In database theory, there is a notion of transitive closure over relations. I am wondering if join operator over relations is also a special case of transitive closure?
3 Answers
No, it is not. Transitive closure is the closure of composition on binary relations; composition can be expressed as a rename (to make join operate on the right attributes), followed by a join, followed by a project to remove the common attributes.
So composition can be expressed in terms of join, but (as Erwin Smout says) its transitive closure can not, and join (or composition) cannot be expressed in terms of transitive closure, either.
Imprecisely, Join is a bit like relational composition. Transitive closure is relational composition repeated 0 or more times.

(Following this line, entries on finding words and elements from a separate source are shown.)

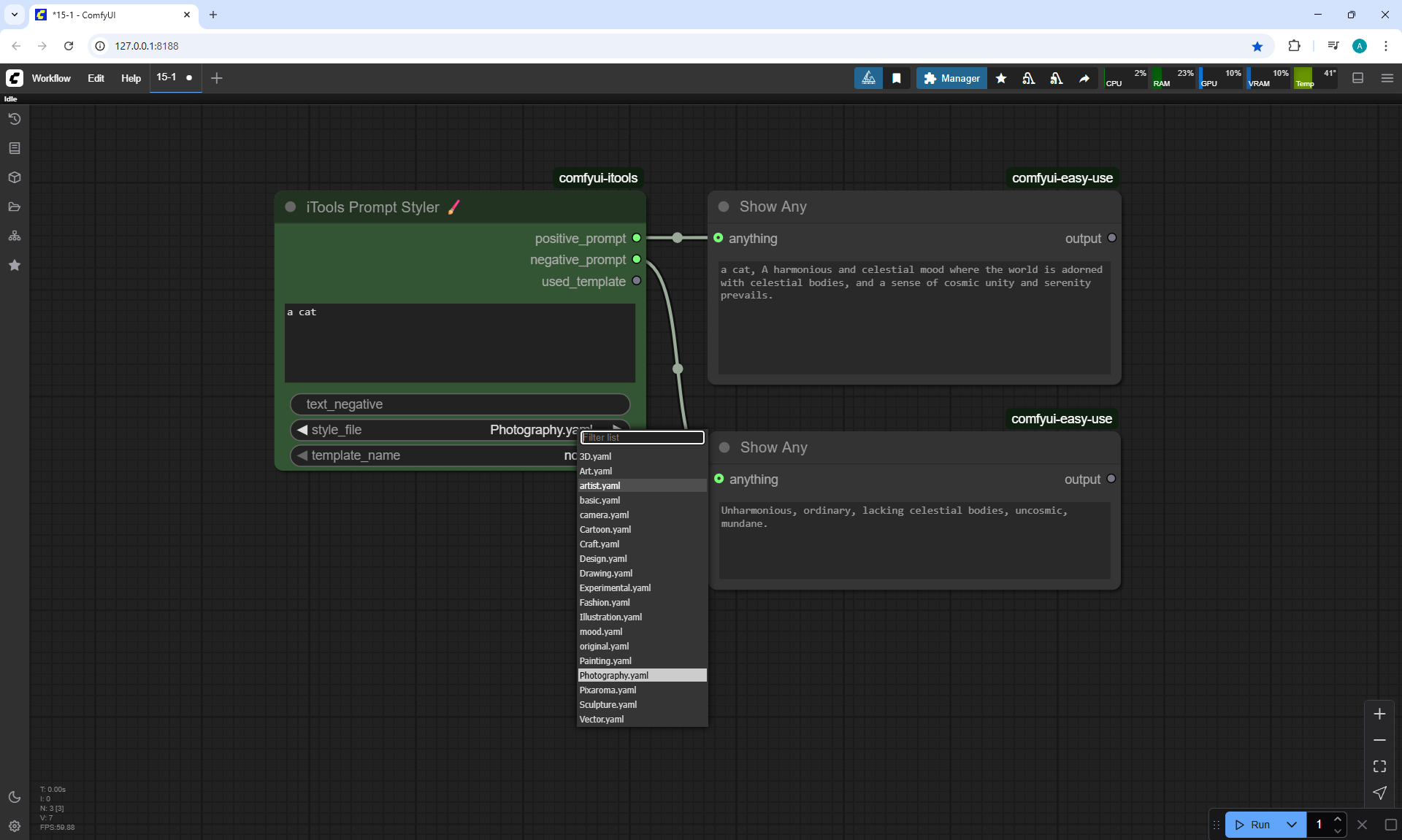Open the node library book icon

point(15,148)
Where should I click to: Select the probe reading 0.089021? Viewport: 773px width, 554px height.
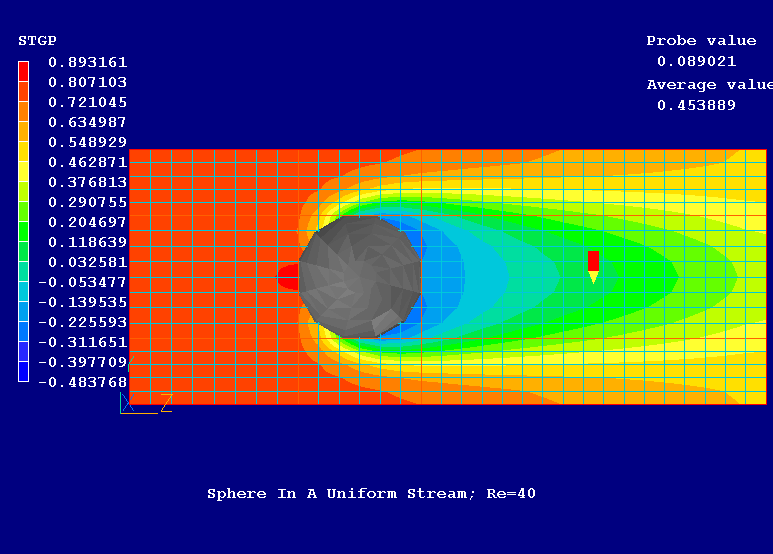(696, 61)
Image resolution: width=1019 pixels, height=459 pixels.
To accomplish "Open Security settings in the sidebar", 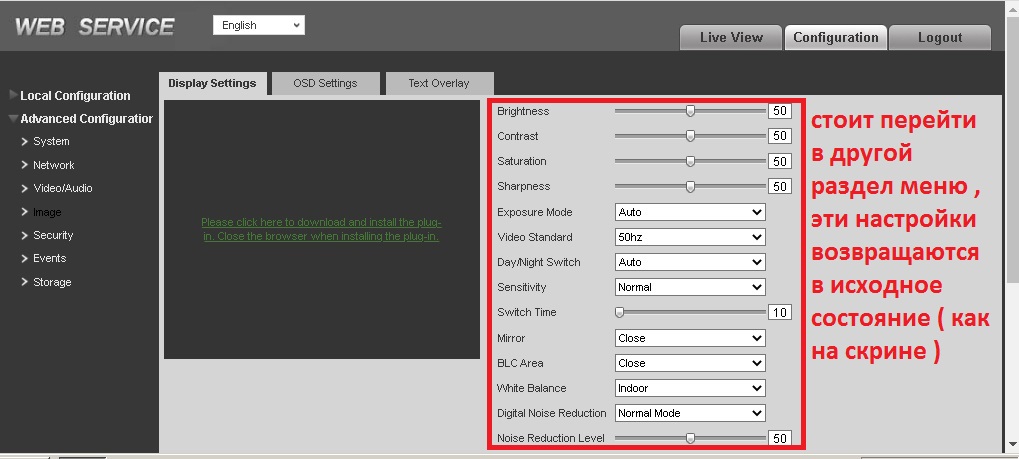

Transitive closure of relations wasn't even part of Codd's algebra, while join indeed was, eurhm, sort of.
Transitive closure necessarily involves recursion, which takes its logical equivalent outside the realm of first-order predicate logic. That's why Codd's algebra was eventually demonstrated "expressively incomplete", why recursive querying was added so belatedly in the SQL standard, and why many courses even to this very day completely overlook the issue.
Join has none of that. Plus, transitive closure, eurhm, well, all versions I am personally aware of, operates on one single relation specifically. Join is not so constrained. Hence, there are joins that are not expressible as transitive closures, and join cannot possibly be a "special case" of TC.